Он взглянул на меня сквозь маленькие ледышки очков.
— Вы перевалили за половину отпущенного вам срока, мистер Кензи.
— Я начинаю это чувствовать.
— Вы планируете когда-нибудь иметь детей?
— Да, — сказал я.
— Позаботьтесь об этом уже сейчас, — доверительно сказал он, — тогда вы еще увидите, как они окончат колледж.
Когда мы спускались с крыльца полицейского отделения, Чезвик сказал:
— Вы связались с очень дурным человеком.
— Да уж, — сказала Энджи.
— Дело не только в Кушинге и Клифтоне, нигде не отмеченных как работающих на него, но еще и в самолете, которым вы летели. Вы ведь как сказали, что прилетели сюда его частным самолетом, да? Так вот, единственный частный самолет, отправлявшийся в рейс из аэропорта Логан между девятью утра и полуднем в вышеозначенный день, был «сессной», но никак не «Гольфстримом», и улетел он в Дейтон, Огайо.
— Как это можно — заткнуть глотку целому аэропорту? — удивилась Энджи.
— Да и не только аэропорту, — сказал Чезвик. — В аэропорту Логан великолепно налажена служба секьюрити, она славится на всю страну. Но связи Тревора Стоуна, видимо, позволяют ему обойти и ее.
— Черт, — сказал я.
Мы остановились возле арендованного Чезвиком лимузина. Шофер открыл перед ним дверцу, но Чезвик покачал головой и вновь обернулся к нам:
— Может, вернетесь со мной?
Я тоже покачал головой, о чем моментально пожалел: девушки-барабанщицы все еще упражнялись там на своих инструментах.

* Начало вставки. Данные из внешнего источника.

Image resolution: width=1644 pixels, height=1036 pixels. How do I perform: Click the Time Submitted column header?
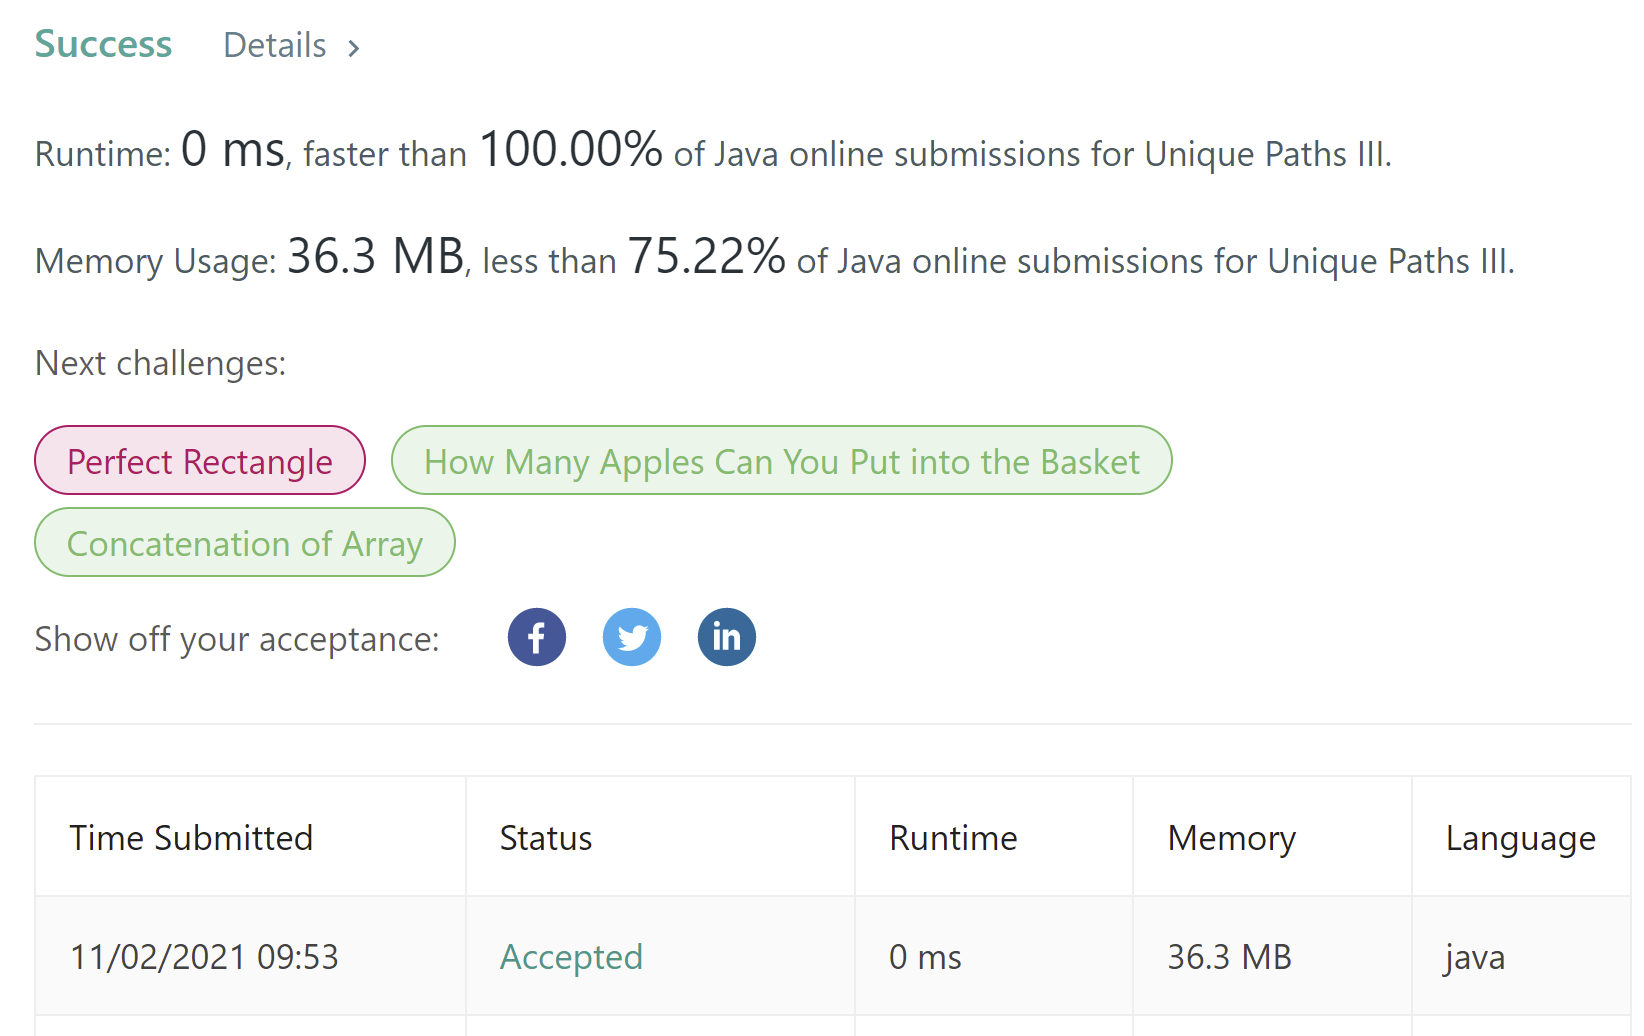coord(191,838)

— Нам еще предстоит тут связать некоторые концы с концами, — сказала Энджи, — а также решить до нашего возвращения, как нам быть с Тревором.
— Хотите моего совета? — Чезвик бросил на заднее сиденье лимузина свой портфель.
— Конечно.
— Держитесь от него подальше. Побудьте здесь до его смерти. Может быть, он оставит вас в покое.
— Но это невозможно, — сказала Энджи.
— Я тоже был бы другого мнения, — вздохнул Чезвик, — но слышал одну историю об этом Треворе Стоуне. Возможно, это слух, сплетня, но, так или иначе, в начале семидесятых один профсоюзный лидер в Эль-Сальвадоре поднял какую-то бучу, угрожающую финансовым интересам Тревора Стоуна в банановом, ананасовом и кофейном бизнесе. Тревор, как рассказывают, лишь несколько раз поднял телефонную трубку, и однажды рабочие одной из его кофейных фабрик, просеивая кофейные зерна в контейнере, вдруг отрыли там ногу, потом руку. А потом и голову.
— Профсоюзного лидера? — спросила Энджи.
— Нет, — сказал Чезвик. — Его шестилетней дочери.
— Господи Иисусе, — только и вымолвил я.
Чезвик рассеянно похлопал по крыше лимузина, глядя на залитую желтым светом улицу.
— Профсоюзного лидера и его жену больше никто не видел. Они пополнили собой местную сводку пропавших без вести. И с тех пор на предприятиях, которыми владел Стоун, ни о каких забастовках и речи не было.
Мы пожали руки друг другу, и он влез в лимузин.
— И последнее, — сказал он, когда шофер уже был готов захлопнуть дверцу.
Мы наклонились к нему.
— Позавчера поздно вечером кто-то совершил налет на контору Хемлина и Коля. Украли офисное оборудование. Я слышал, тамошние копировальные машины и факсы стоят кучу денег.
— Наверное, — согласилась Энджи.
— Видимо, так и есть. Потому что ворам, чтобы забрать то, что они себе наметили, пришлось пристрелить Эверетта Хемлина.
Мы молча стояли, пока он усаживался в машину, пока она тронулась и поползла по улице, а потом свернула вправо к автостраде.
Рука Энджи нашла мою руку.
— Мне так жаль, — шепнула она. — Жаль Эверетта, жаль Джея.
Я моргал, пытаясь смахнуть с ресниц что-то, застилавшее мне зрение.
Энджи сильнее сжала мою руку.
Я взглянул вверх, на небо, которое было таким густо-синим, что цвет этот казался даже неестественным. И еще одну вещь я заметил тут, на юге, — весь этот роскошный, цветущий, яркий край казался фальшивой подделкой по сравнению с его более уродливыми северными подобиями.
Ведь и в безупречности есть что-то уродливое.
— Хорошие они были люди, — тихо проговорила Энджи.
Я кивнул:
— Да. Прекрасные.
Мы пешком отправились по Сентрал-авеню к стоянке такси, которую нам с неохотой указал офицер полиции.
— Чезвик сказал, что нам следует ожидать от них еще новых неприятностей — они обвинят нас в нарушении правил обращения с оружием за то, что мы стреляли в черте города, или еще чего-нибудь придумают.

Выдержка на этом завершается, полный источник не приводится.